Opinion
NOT TO BE PUBLISHED IN OFFICIAL REPORTS
Contra Costa County Super. Ct. No. MSC06-00792
OPINION
Marchiano, P.J.
Cross-defendant Leroy Moyers appeals from the order denying his anti-SLAPP motion (Code Civ. Proc., § 425.16) to strike the cross-complaint of Joseph, Kathleen, and Charles Grosser. The Grossers were sued by Kevin Kimes, whose pet cat Pumkin was shot and wounded with a pellet gun. Kimes blamed the Grossers for the shooting, and contacted Moyers, a representative of an organization called “Voices for Pets,” which “responds to violence to animals.” Moyers prepared flyers offering a reward from Voices for Pets for information leading to the conviction of the responsible party. The Grossers cross-complained against Moyers for defamation and intentional infliction of emotional distress arising from publication of the flyers, which they contend implied that they were responsible for the shooting. The court denied the motion to strike on the ground that the Grossers’ causes of action did not arise from conduct protected by the anti-SLAPP law. We agree with that determination, and affirm the order.
All further statutory references are to the Code of Civil Procedure.
I. BACKGROUND
The Grossers and Kimes live next door in the Laurel Wood Estates neighborhood of Brentwood. Charles Grosser, Joseph and Kathleen Grosser’s son, was 18 years old and a student at Los Medanos Community College in Pittsburg at the time of the incident with Pumkin. Kimes and others posted the flyers in question in Laurel Wood Estates and at Los Medanos Community College. The flyers have a Voices for Pets logo at the top, and contact information for Voices for Pets, an e-mail address, and a picture of Pumkin at the bottom. The flyers posted in the neighborhood and at the school were identical except that the name “Charlie” (which we show in this opinion in brackets) was added to the flyers put up at the school. The flyers read as follows:
“$3,000 Reward
“Warning to People with Children and Pets!
“On Friday, October 28, 2005, Pumkin, a very friendly and much loved family cat was shot by a high-powered pellet gun while sitting on the backyard fence of the [Charlie] Grosser residence, 1610 Dawnview Drive, in the Laurel Wood Estates neighborhood in Brentwood.
“A pellet gun fires a piece of lead at 1,000 feet per second. If the pellet does not strike bone, it can pass right through a pet, child or an adult. The pellet that somebody fired into Pumkin entered through his side and lodged in his spine. In the attempt to save Pumkin’s life he was taken to the veterinarian and underwent emergency surgery. Pumkin’s life was ultimately saved; however, he is now paralyzed from the waist down. Pumkin remains under the care of a veterinarian, and at the present date the medical bills incurred are in the thousands. This is a direct result of the person who decided to take aim and pull the trigger that day.
“People who use these weapons to kill neighborhood pets are cowards, these individuals are into having power and dominance over defenseless victims. This is the same mindset of people who victimize children, women, and the elderly.

**Entries shown:**
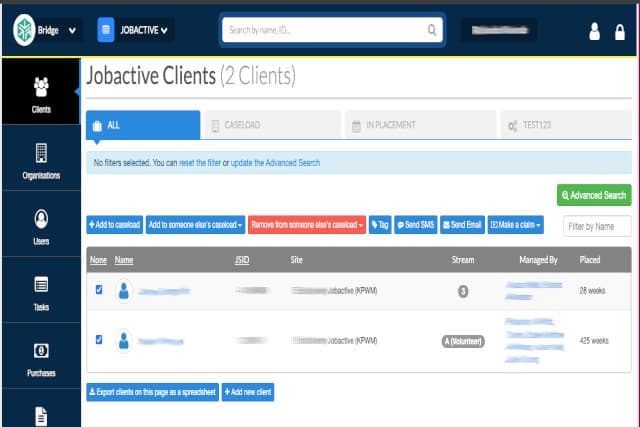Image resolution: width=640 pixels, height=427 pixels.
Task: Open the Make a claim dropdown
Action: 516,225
...
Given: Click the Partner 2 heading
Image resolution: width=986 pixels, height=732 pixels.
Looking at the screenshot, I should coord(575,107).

**Problem description:**
Pick up the court opinion about the Voices for Pets flyers at the point where it stops, and continue it.

**Output:**
“According to FBI research, 85% of serial killers start off by killing neighborhood pets. There is a person living among us who shoots animals and is not only a threat to pets, but also to you and your entire family.
“Cruelty to an animal is a crime that is punishable by a fine of up to $20,000 and 3 years in prison.
“Voices for Pets is offering a $3,000 reward for information leading to the arrest and conviction of the person responsible for this cowardly act.”
We have not attempted to reproduce the different font sizes and types used in the flyers, and have not shown underlining in the text.
In his declaration in opposition to the motion to strike, Charles Grosser said that he learned of the flyers at the school when other students approached him and asked why he had shot a cat named “Pumkin” with a high-powered pellet gun. He was told that “there were posters posted all over the college campus telling everyone that I harmed ‘Pumkin.’ ” Charles was “horrified” when he read the flyers. He had assured Kimes that he did not shoot Pumkin and did not know how Pumkin was injured. At no time did Moyers or anyone else from Voices for Pets try to contact him to find out what he knew about Pumkin’s injuries. He had never owned a pellet gun, and was at school when the shooting occurred. After the flyers were posted, students made fun of him and “made statements about [him] harming defenseless animals, children, women, and even the elderly.” He said that, “[d]uring the week of November 2, 2005, there were more posters placed all around our neighborhood inferring (sic) to the world that my family and I were animal haters and criminals.” He stopped jogging in the neighborhood for fear that he would be confronted about his alleged cruelty to animals. He got an upset stomach, and could not eat or sleep.
Kathleen Grosser declared in opposition to the motion that she had assured Kimes that none of the Grossers had shot Pumkin, knew how Pumkin was injured, or were home when the shooting occurred. No one in the family had been contacted by Moyers or anyone else at Voices for Pets about the incident. Neighbors who saw the flyers, and patrons of the local business she owned and operated, asked her what happened to Pumkin. The Grossers owned two cats of their own when the incident transpired, and she “was, and continue[d] to be, embarrassed and humiliated to think that the general public could think that we are cruel to animals.”
The cross-complaint alleged that the flyers had been “widely distributed” in the neighborhood and at the school, and that the allegations in the flyers “may have been republished” on the Voices for Pets website.
II. DISCUSSION
Resolving an anti-SLAPP motion is “[a] two-step process. First, the court decides whether the defendant has made a threshold showing that the challenged cause of action is one arising from protected activity. The moving defendant’s burden is to demonstrate that the act or acts of which the plaintiff complains were taken ‘in furtherance of the [defendant]’s right of petition or free speech under the United States or California Constitution in connection with a public issue,’ as defined in the statute. (§ 425.16, subd. (b)(1).) If the court finds such a showing has been made, it then determines whether the plaintiff has demonstrated a probability of prevailing on the claim. . . .” (Equilon Enterprises v. Consumer Cause, Inc. (2002) 29 Cal.4th 53, 67.) Rulings on these issues are subject to de novo appellate review. (Rusheen v. Cohen (2006) 37 Cal.4th 1048, 1055.)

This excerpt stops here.